YOUR OBJECTIVE: Go through the listing below and write out exactly the lines from the one that mentions "Used Aircraft Guide (96, 528)" through the one that mentions "Write a review (1338, 213)", minus the pictures.

DATASET ENTRIES:
:::::
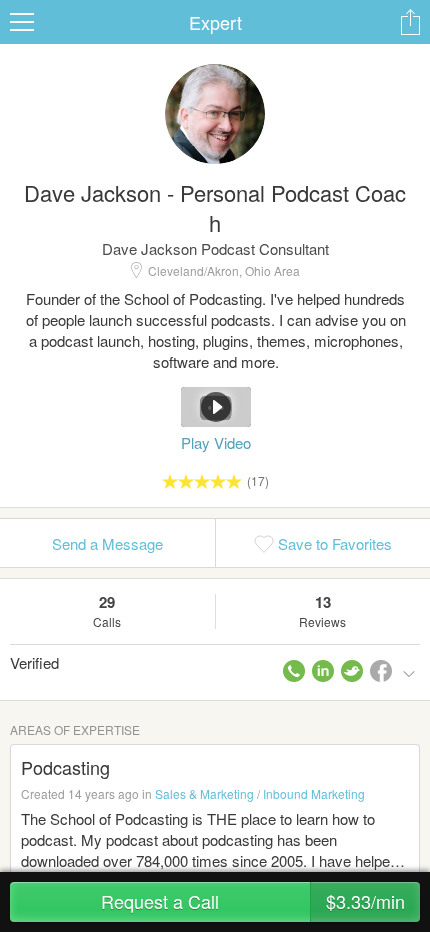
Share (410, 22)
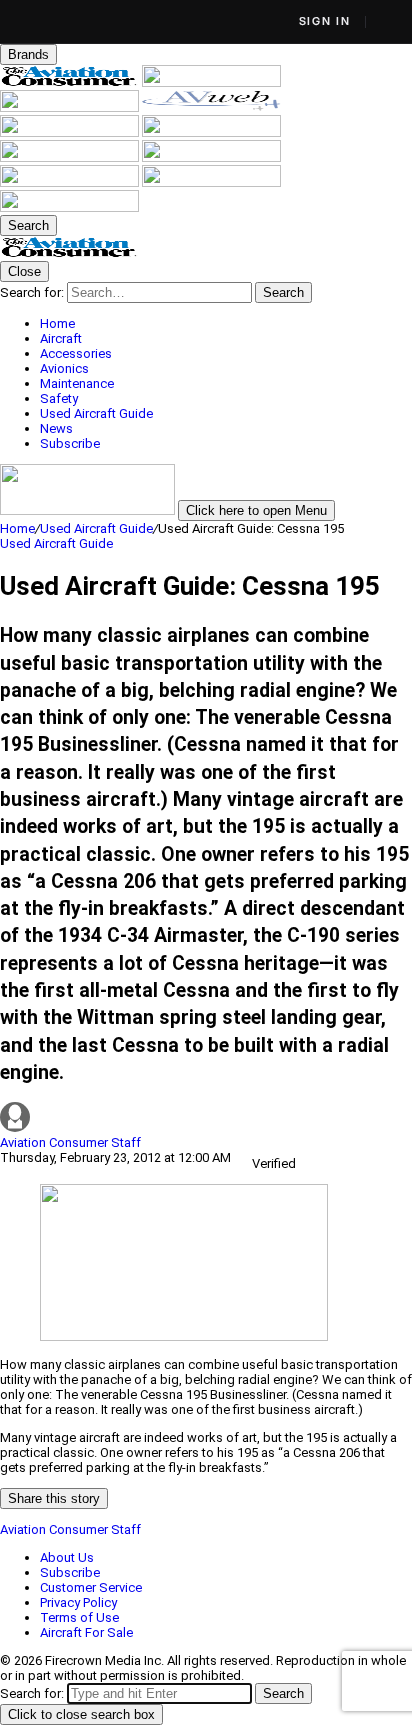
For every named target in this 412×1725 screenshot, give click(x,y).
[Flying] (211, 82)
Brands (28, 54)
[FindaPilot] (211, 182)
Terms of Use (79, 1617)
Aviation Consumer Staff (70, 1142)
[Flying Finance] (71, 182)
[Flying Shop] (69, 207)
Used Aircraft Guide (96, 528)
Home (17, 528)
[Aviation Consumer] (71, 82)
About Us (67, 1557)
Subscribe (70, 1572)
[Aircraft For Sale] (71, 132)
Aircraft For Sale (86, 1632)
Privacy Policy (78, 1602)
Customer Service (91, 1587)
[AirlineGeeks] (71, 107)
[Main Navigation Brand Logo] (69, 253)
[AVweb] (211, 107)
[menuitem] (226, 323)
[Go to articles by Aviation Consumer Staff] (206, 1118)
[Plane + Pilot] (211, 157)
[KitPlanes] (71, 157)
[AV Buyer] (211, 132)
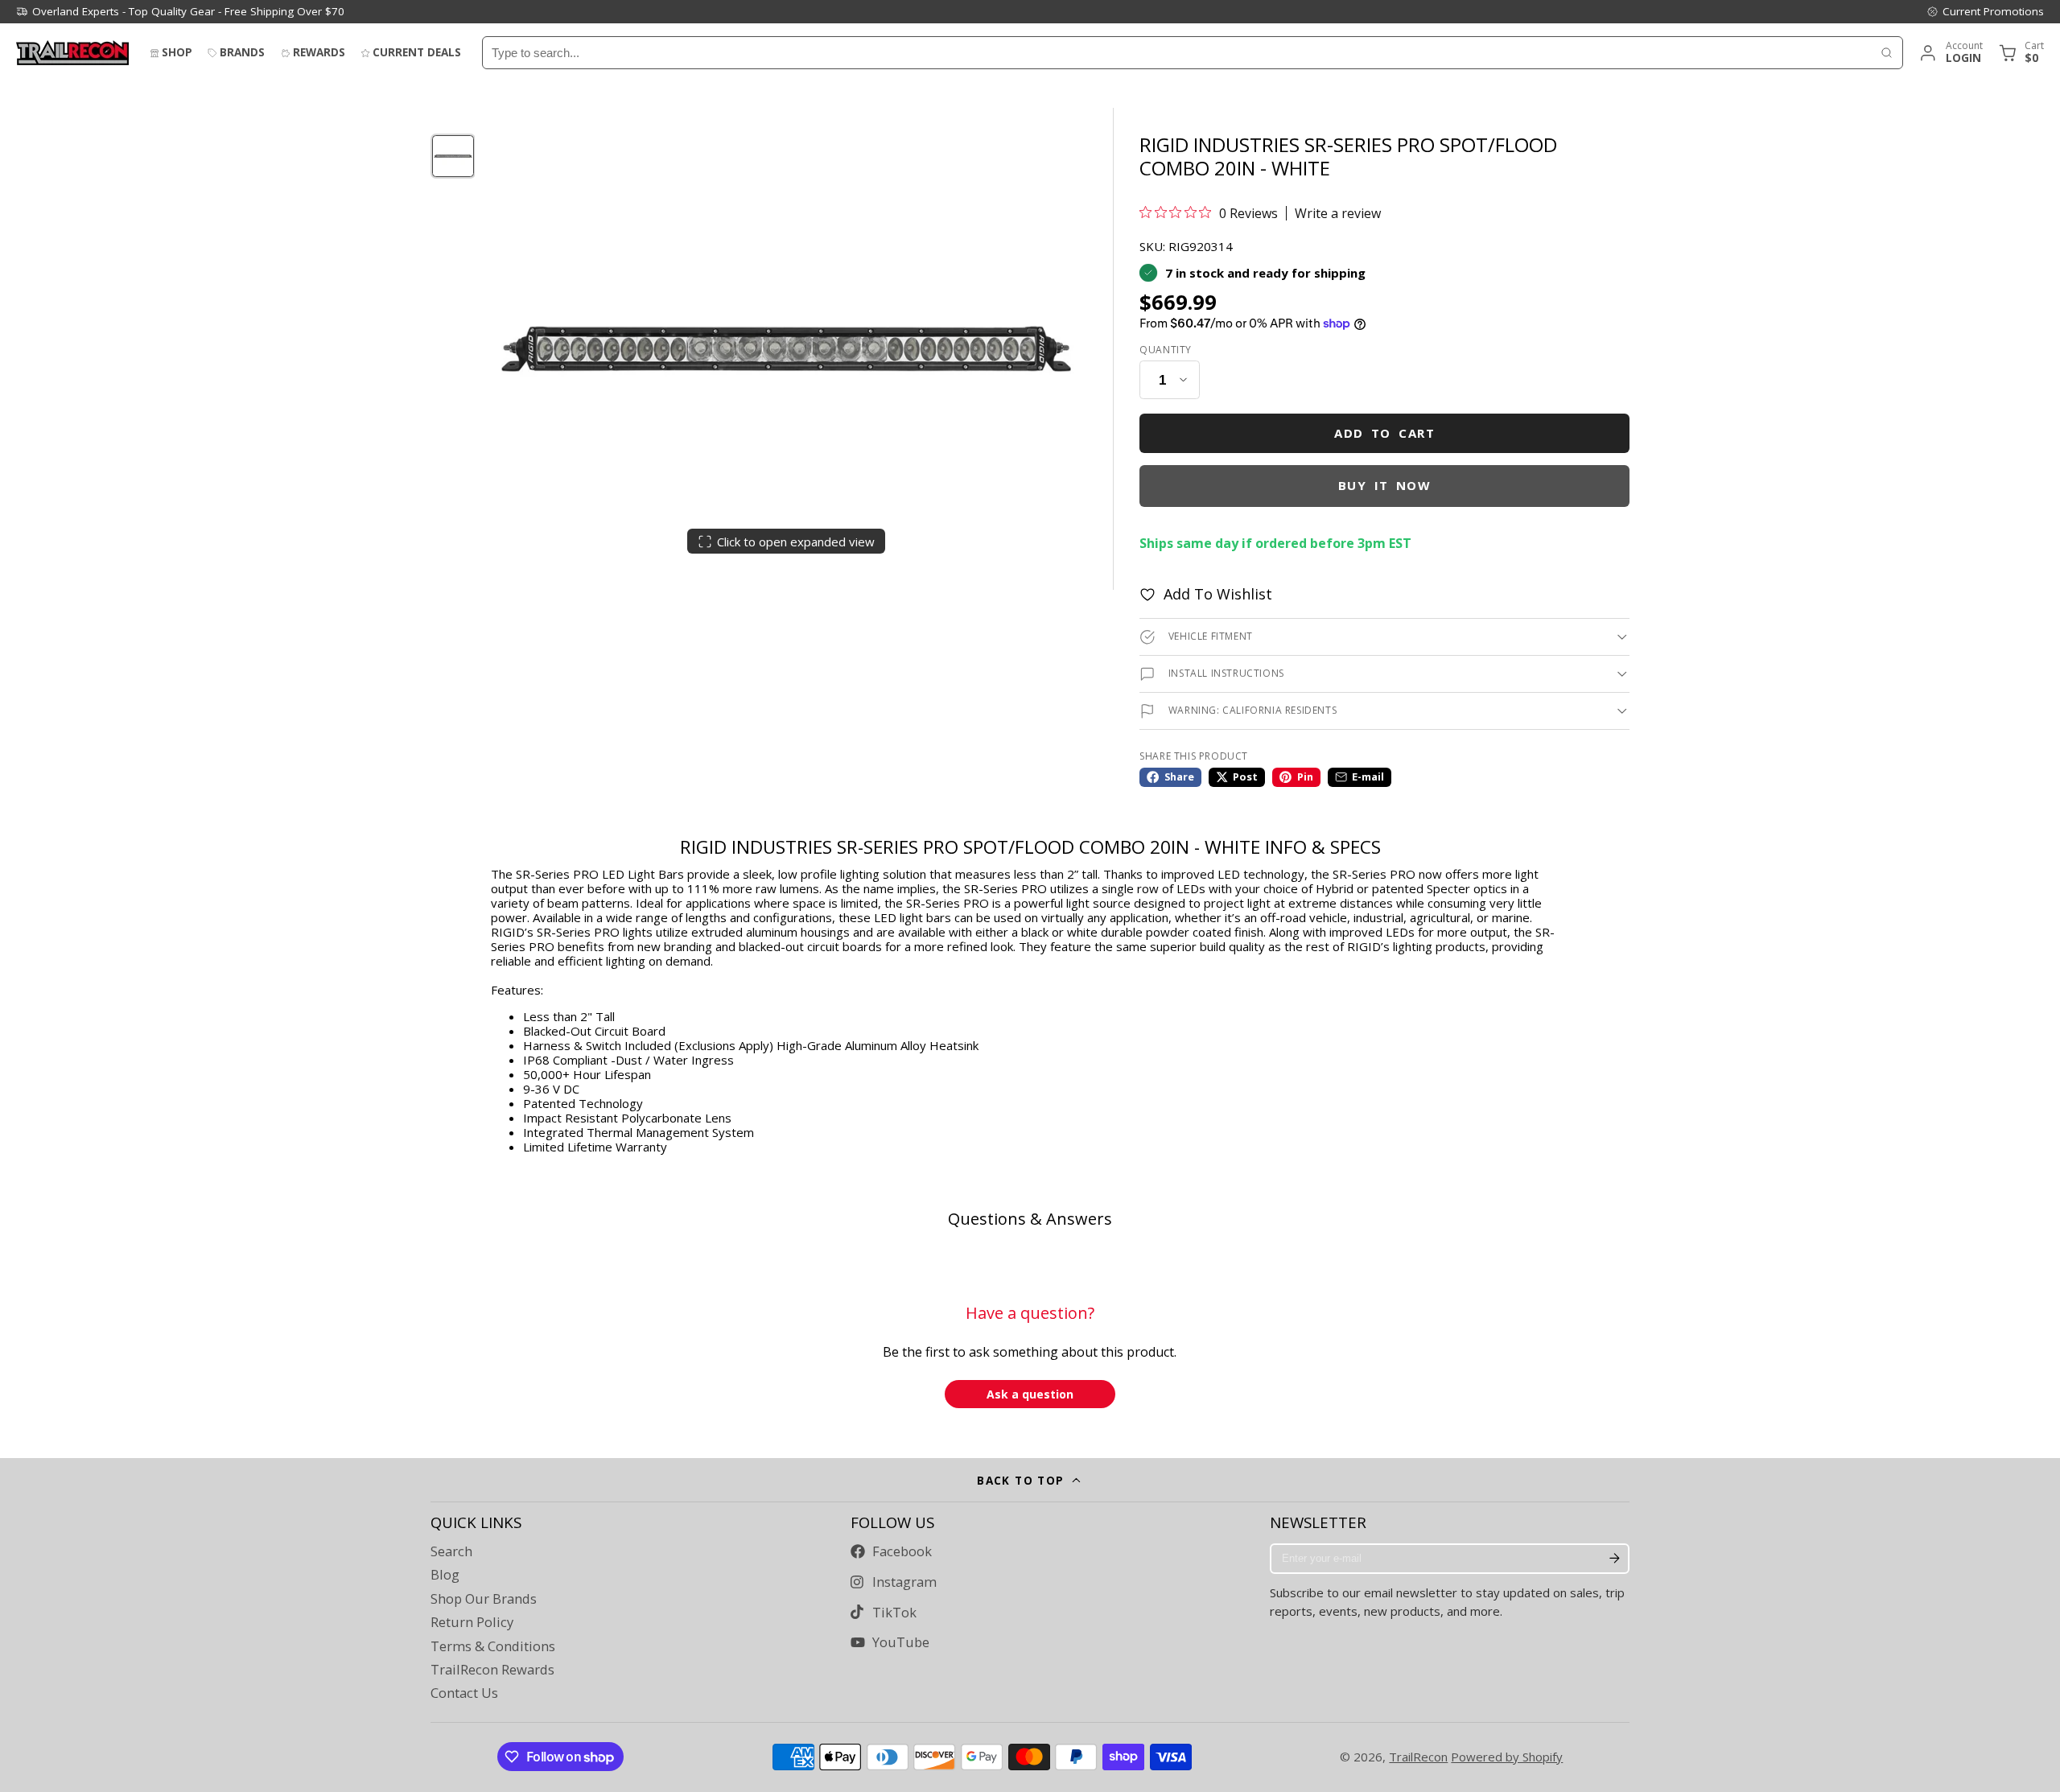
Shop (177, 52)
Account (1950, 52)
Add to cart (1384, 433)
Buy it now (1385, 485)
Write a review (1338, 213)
:::::
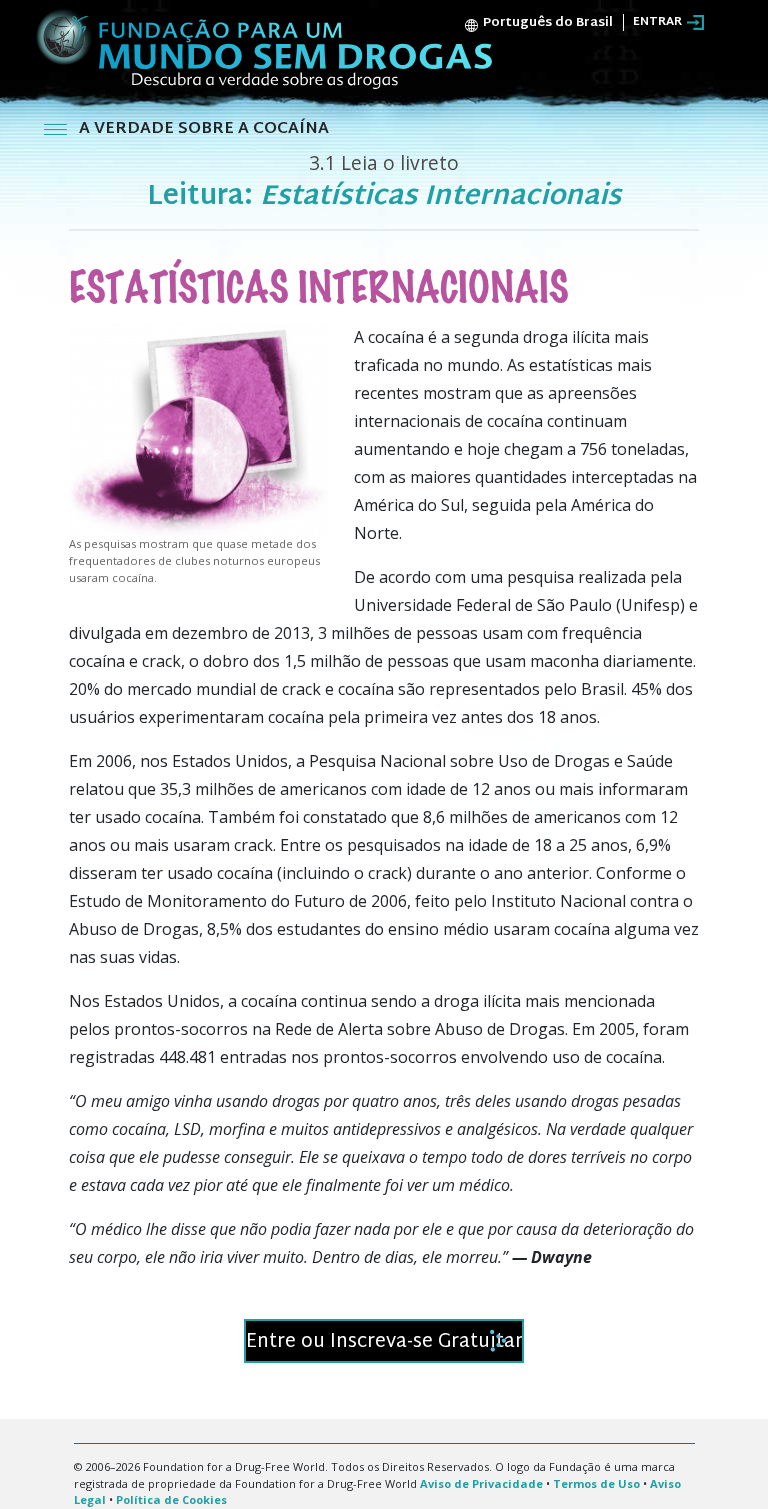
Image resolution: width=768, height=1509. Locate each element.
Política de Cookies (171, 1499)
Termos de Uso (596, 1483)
:::::
RESULT FOR THIS TASK:
Used Aircraft Guide (96, 528)
Home (17, 528)
[Aviation Consumer] (71, 82)
About Us (67, 1557)
Subscribe (70, 1572)
[Aircraft For Sale] (71, 132)
Aircraft For Sale (86, 1632)
Privacy Policy (78, 1602)
Customer Service (91, 1587)
[AirlineGeeks] (71, 107)
[Main Navigation Brand Logo] (69, 253)
[AVweb] (211, 107)
[menuitem] (226, 323)
[Go to articles by Aviation Consumer Staff] (206, 1118)
[Plane + Pilot] (211, 157)
[KitPlanes] (71, 157)
[AV Buyer] (211, 132)
Shop (177, 52)
Account (1950, 52)
Add to cart (1384, 433)
Buy it now (1385, 485)
Write a review (1338, 213)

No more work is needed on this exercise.